Under federal law, courts can also scrap agency rules that are unnecessary or irrational. The Administration and Departments like HHS have limited power and must provide a “reasoned explanation” when making big policy changes like the refusal of care rule. HHS claimed that the rule was necessary because of an alleged spike in complaints alleging violations of the refusal laws. But at the end of the day, it turned out that the agency’s justification for the rule was completely bogus: a review of the complaints revealed that 94% of the 343 complaints HHS claimed to have received had nothing to do with the federal refusal laws or the refusal of care rule. In other words, the evidence revealed that the rule was a solution in search of a problem. This is the definition of irrational rulemaking.
At oral argument last Friday, the Trump Administration made concession after concession revealing just how unlawful and insidious this rule really is. The Administration conceded that, despite HHS’ previous claims of a dramatic spike in complaints, the agency had in fact received only about ten complaints per year since the proposed rule was introduced in January 2018—and that nothing supported the agency’s claims of an increase in complaints before the rule was proposed. The Administration conceded that under the rule an ambulance driver who learns that a pregnant woman is headed to the hospital to terminate an ectopic pregnancy could force the pregnant woman to get out of the ambulance, and the hospital could not fire the driver for this conduct. And the Administration conceded that no evidence in the record existed to justify the rule’s expansive definition of what it means to “assist in the performance” of an objected-to procedure, which would allow workers in the health context to refuse to perform even activities that occur on a different day than the objected-to procedure, like providing truthful information to a pregnant person about all of their options or scheduling a person for transition-related care.
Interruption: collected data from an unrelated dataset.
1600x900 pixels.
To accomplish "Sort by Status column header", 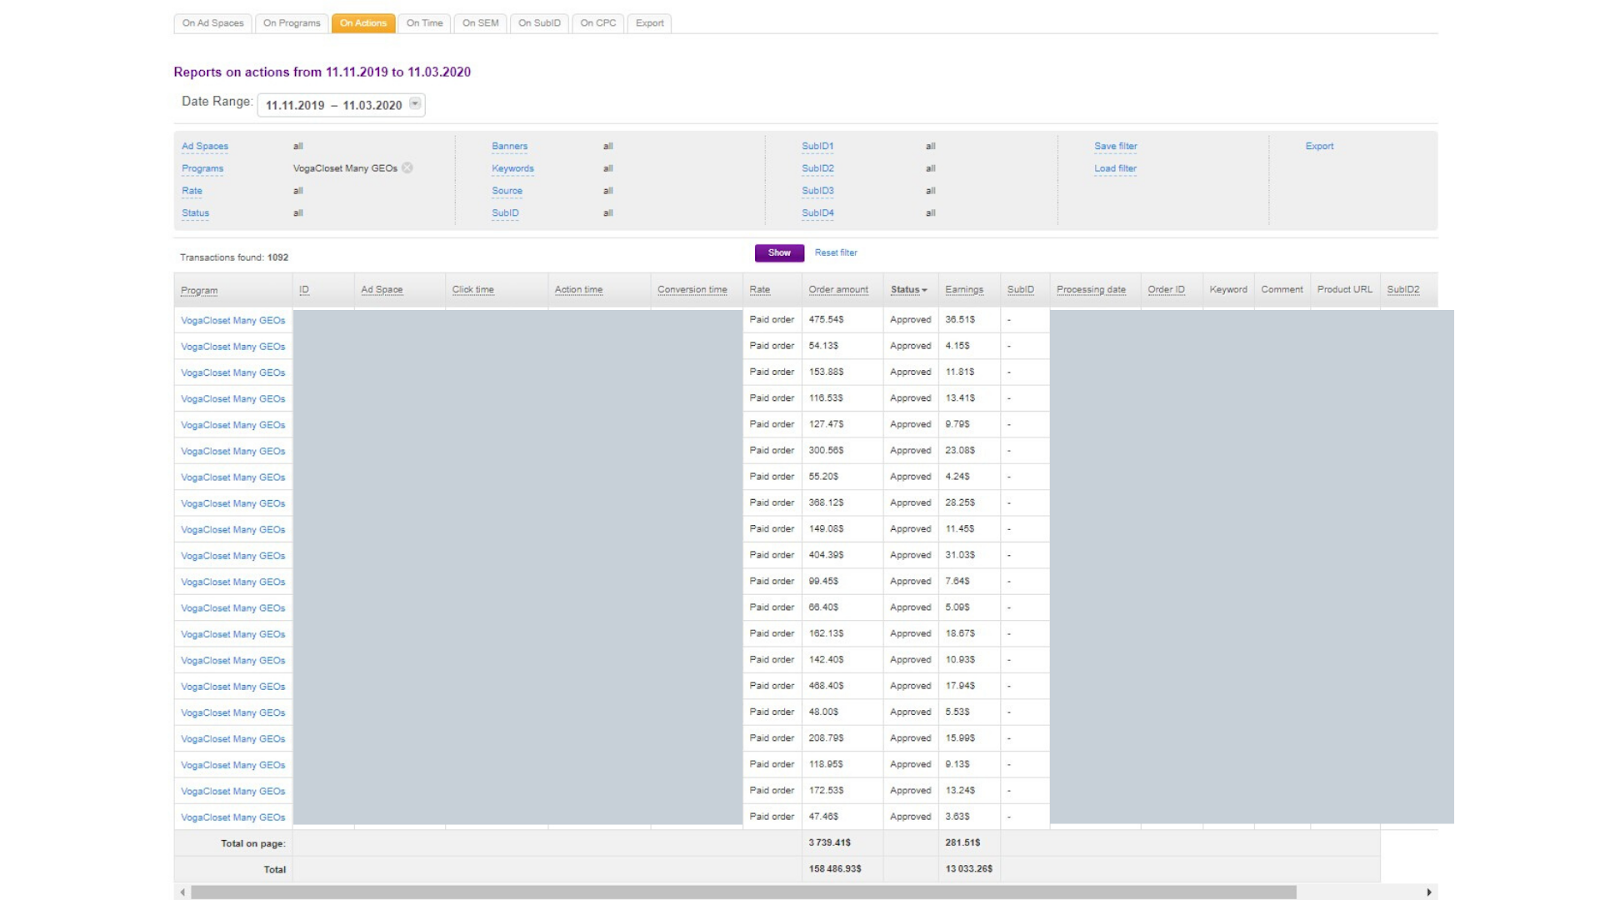I will (x=908, y=290).
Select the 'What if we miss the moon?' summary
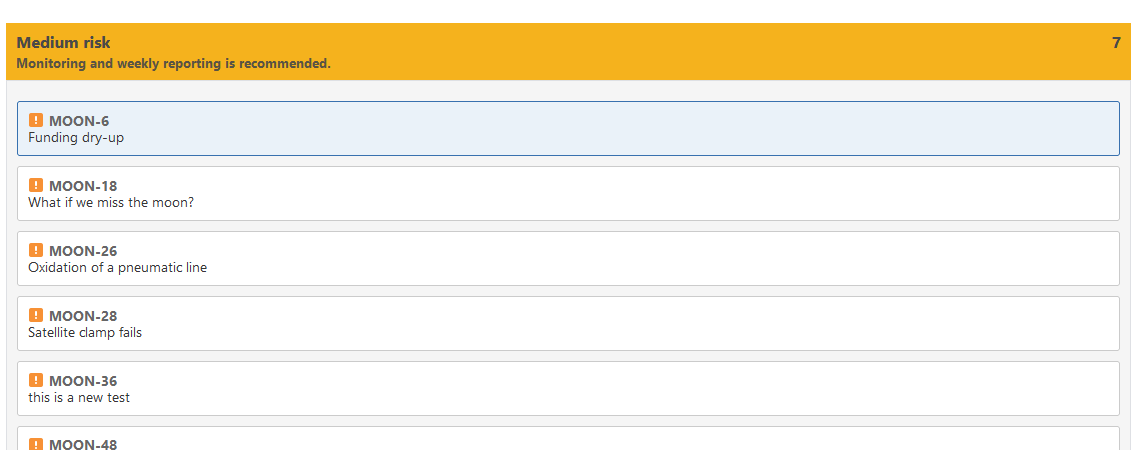 [111, 203]
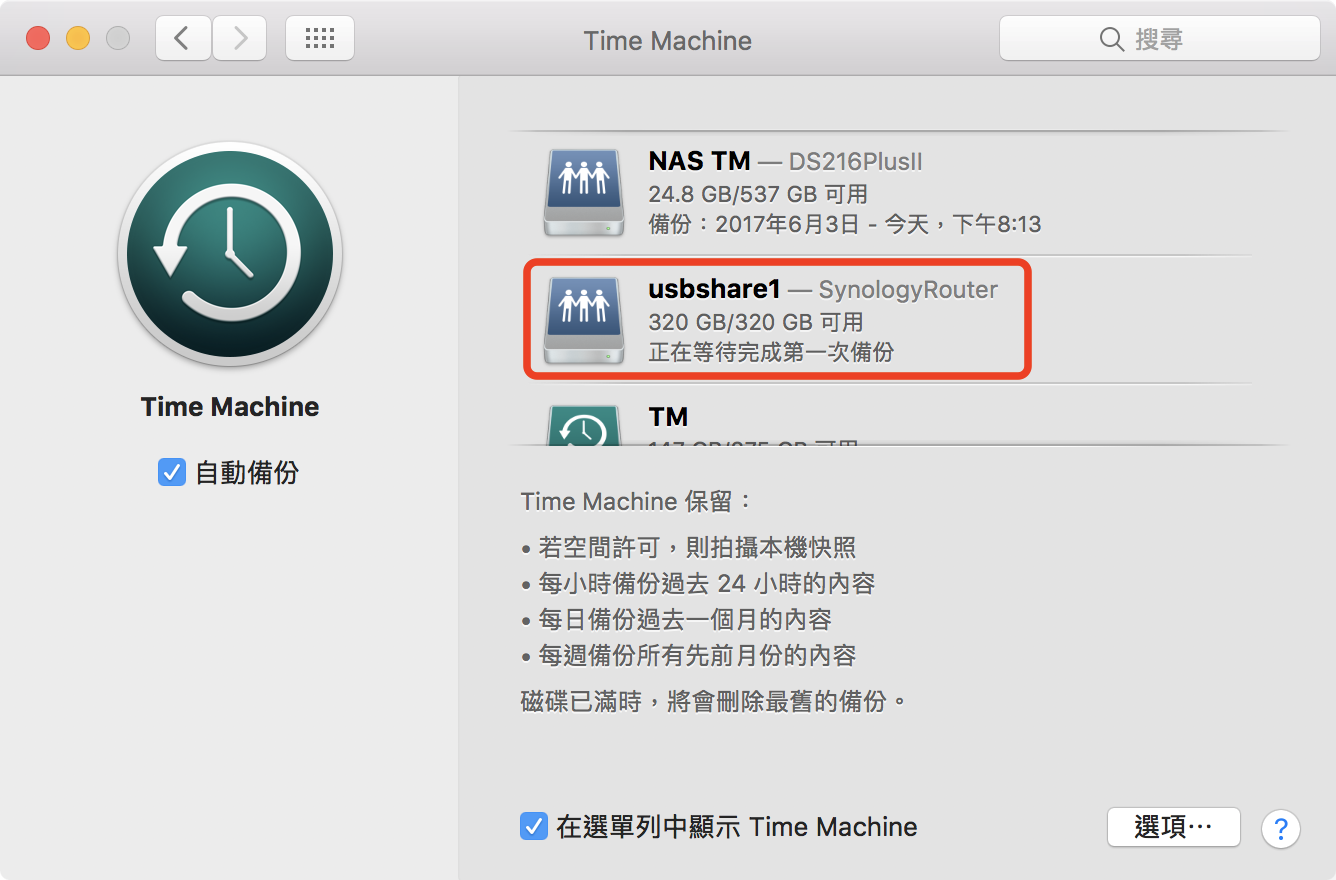Viewport: 1336px width, 880px height.
Task: Click the red close window button
Action: (x=38, y=39)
The rule was originally set to take effect on July 22, 2019, but the government delayed the rule four months in response to all of the lawsuits filed against it. The rule is set to take effect on November 22, 2019 unless a court steps in to stop it.
Based on the evidence, a court should do just that. We have every reason to believe that that the court will see this so-called “conscience” rule just for what it is: an unlawful and unconscionable attack on our health care.